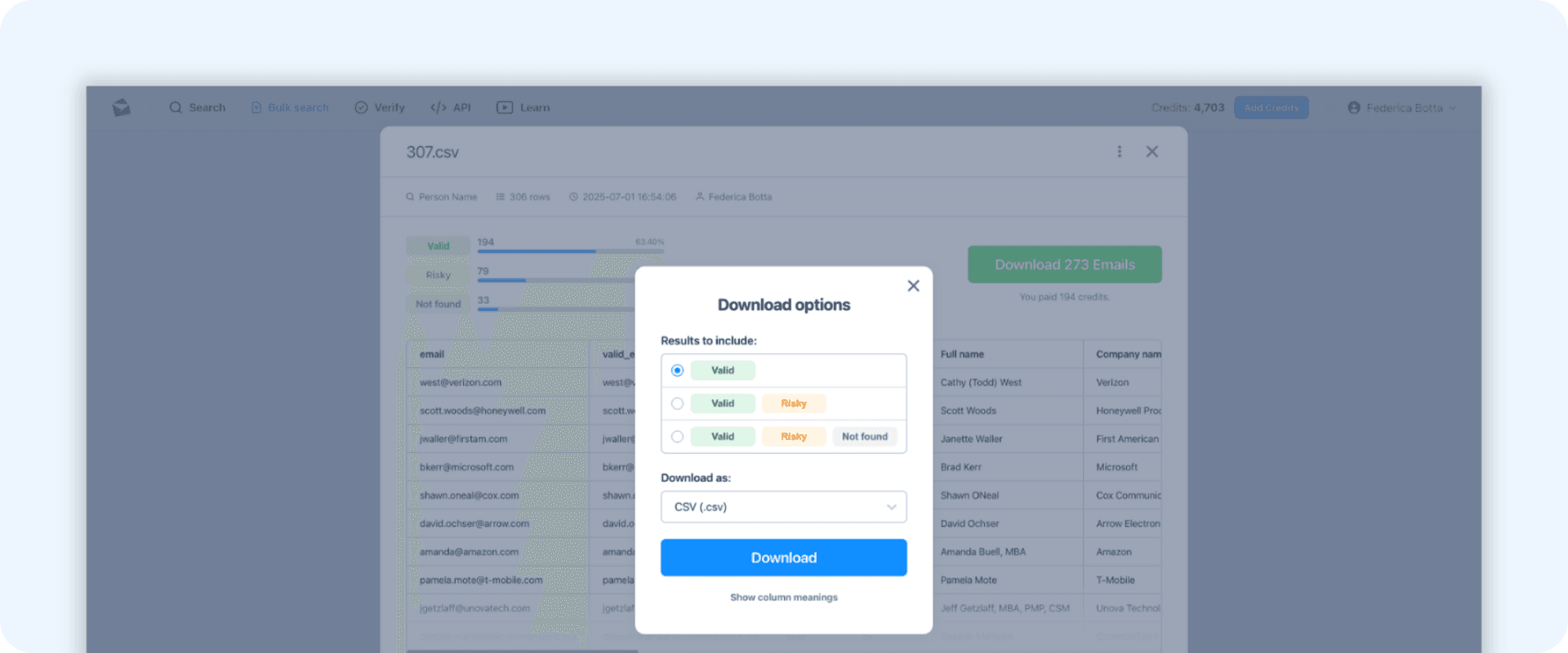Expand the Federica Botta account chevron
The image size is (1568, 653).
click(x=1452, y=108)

--

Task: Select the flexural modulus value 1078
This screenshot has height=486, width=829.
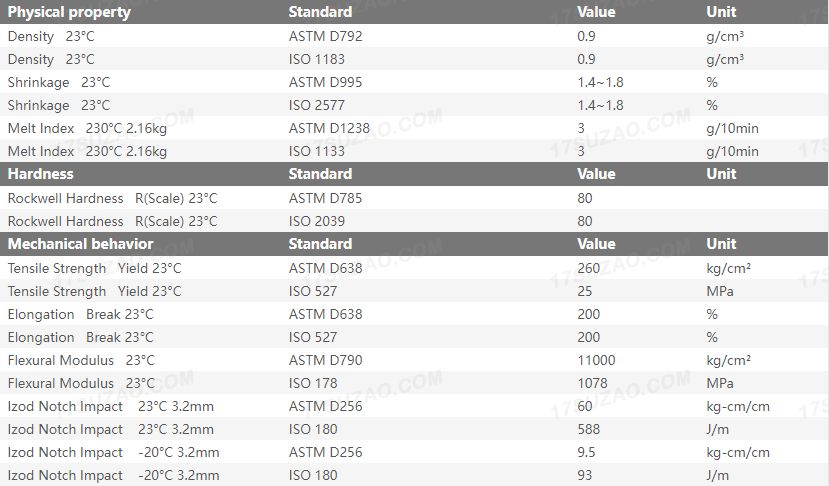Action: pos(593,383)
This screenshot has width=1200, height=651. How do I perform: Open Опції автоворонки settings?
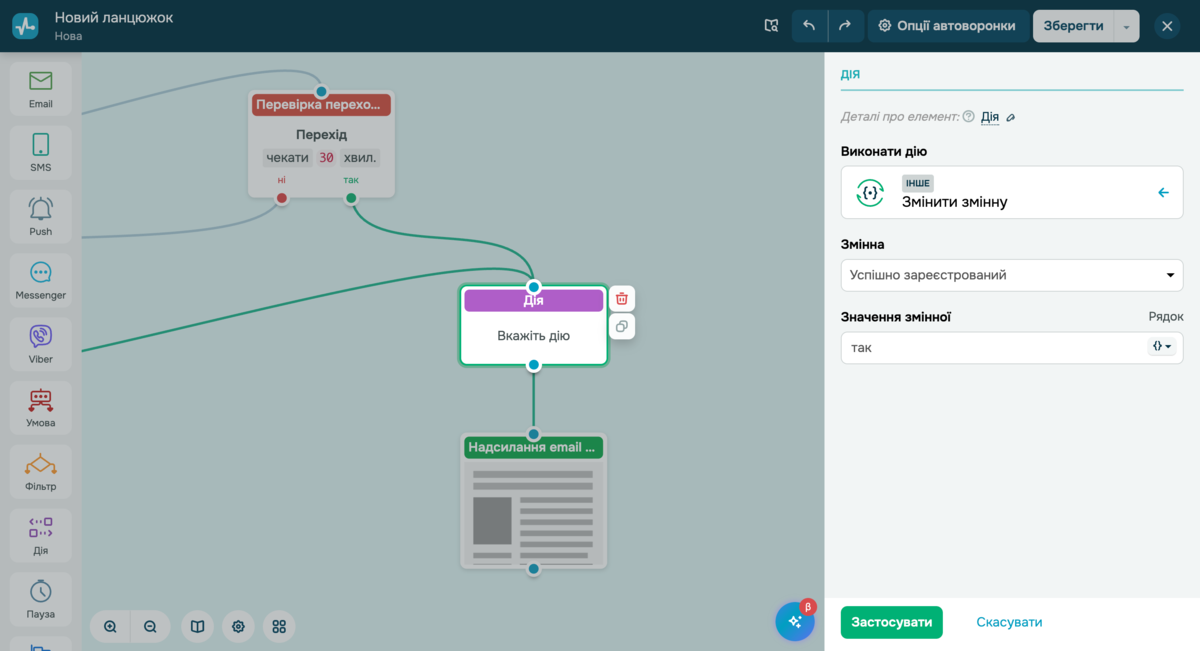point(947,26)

▶ _Stated goal_
Starting at the line with "Expand the Federica Botta account chevron" and stopping after the line with "click(x=1452, y=108)", write these lines out again with "account" swapped for "profile" and nothing else altered. Leave the pictures out.

▶ _Answer to this exercise_
Expand the Federica Botta profile chevron
The image size is (1568, 653).
click(x=1452, y=108)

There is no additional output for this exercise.